Nunca tinha visto o mar senão numa fotografia numa capa de revista, encontrada na margem do riacho onde se abastecia. Não  podia ser por acaso, já que o acaso não constava da sua aprendizagem. Só podia ser como ela, um sinal vindo do céu, donde ela tinha surgido num dia de tempestade, dizia-se que largada por um pássaro ali no meio do mato. 

A aldeia já não a satisfazia, apesar do amor que ali existia.  Precisava de saber como era aquele lugar da capa de revista, que tinha caído do céu como ela tinha, quem sabe para descobrir donde vinha. 

Na calada da noite pegou na trouxa com o pouco que tinha, decidida a encontrar a sua origem. Alguma coisa lhe dizia que não poderia morrer sem antes satisfazer a sua curiosidade, tão grande quanto o mar da capa de revista.

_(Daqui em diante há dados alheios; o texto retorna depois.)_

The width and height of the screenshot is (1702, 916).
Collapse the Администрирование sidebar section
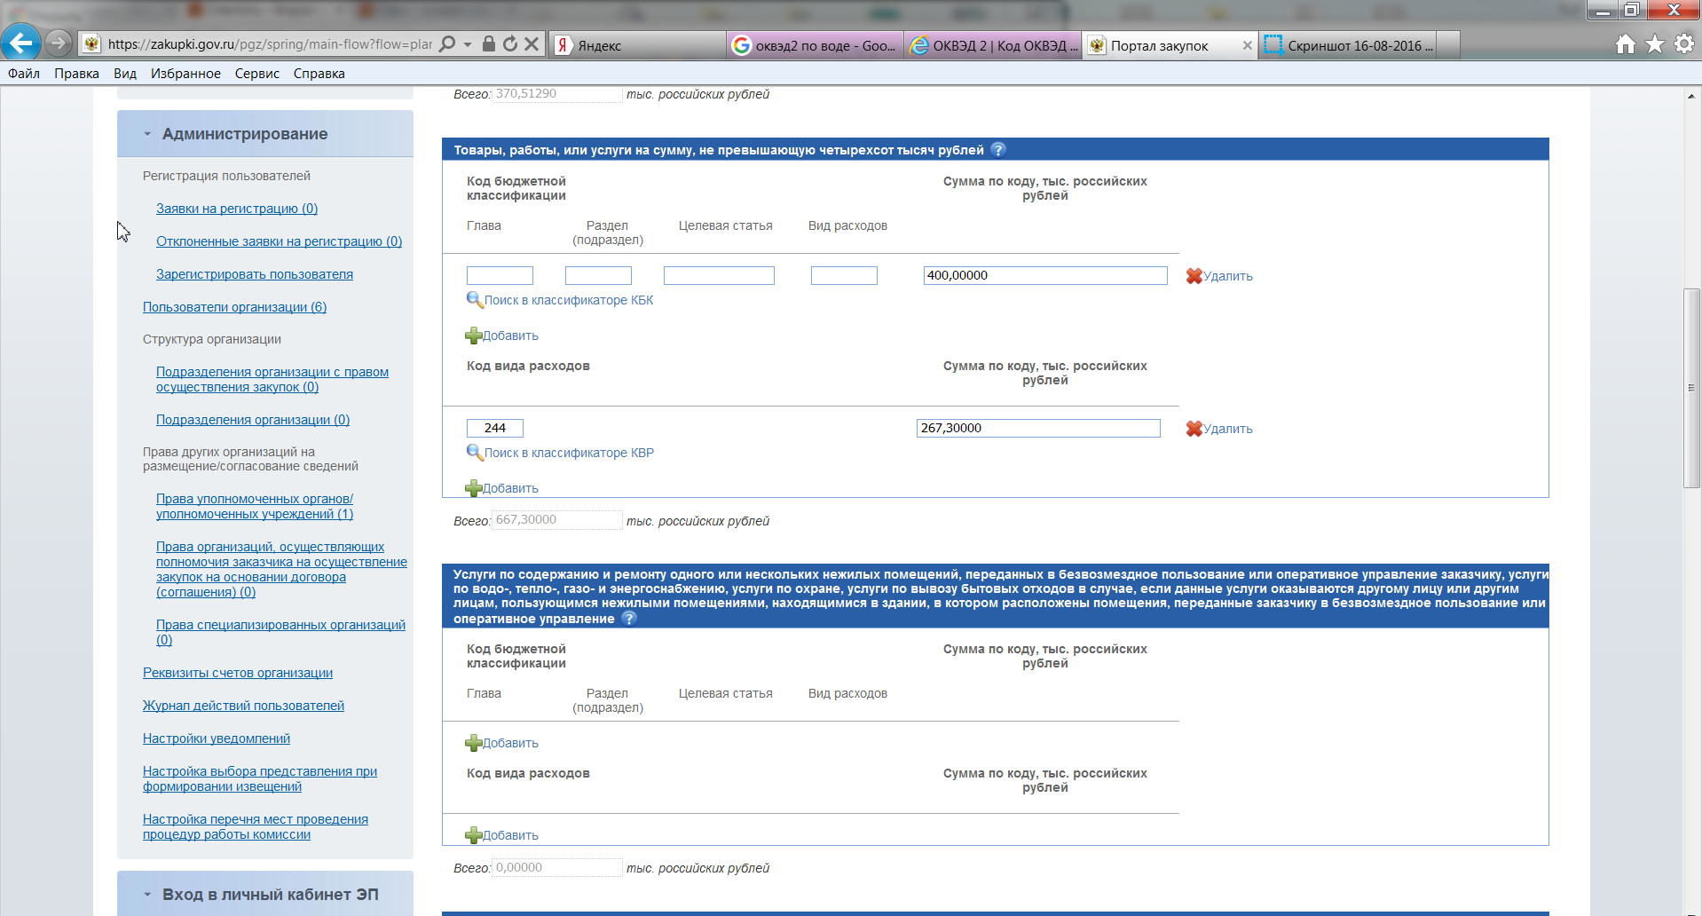tap(147, 134)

O caminho era longo e difícil. Percorreu montes e vales, avistou paisagens que não conhecia,  alimentando-se do que a natureza lhe oferecia. Frutos e raízes que arrancava da terra que tão bem compreendia, bebendo água de sítios por onde passava e da chuva que caía do céu, quando caía.

À noite, com o corpo magro e os pés calejados procurava um abrigo onde pudesse descansar, para logo cedo despertar e retomar a sua busca em direcção à terra prometida. 

A sua sabedoria provinha não só do contacto íntimo com a terra, como da leitura que fazia do sol e da lua, daquelas luzinhas que brilhavam lá no alto quando a noite chegava, da sua capacidade em sobreviver num lugar nos confins do mundo e da sua intuição fidedigna. 

Brava era aquela menina destemida, pronta para encontrar a estrada do destino, viajar o tempo que fosse preciso, para tocar o mar da capa de revista.

Um dia sentiu o cheiro da maresia, um vento que trazia um barulho denso que fazia trepidar a terra que pisava.

Afogueada apressou o passo e encontrou o mar, deixando-se cair diante do seu manto verde-prata. De joelhos sobre a areia o seu corpo magro estremeceu e dos seus olhos espantados escorreram lágrimas, tão salgadas quanto a espuma que saía daquela boca incrível. As ondas vinham, explodiam e recuavam e o processo repetia-se. A menina deslumbrada sentiu como era ter alma, sem duvidar que ali era a sua origem. A capa da revista tinha deixado de ser apenas uma fotografia, tornando-se numa sensação tão palpável quanto irresistível.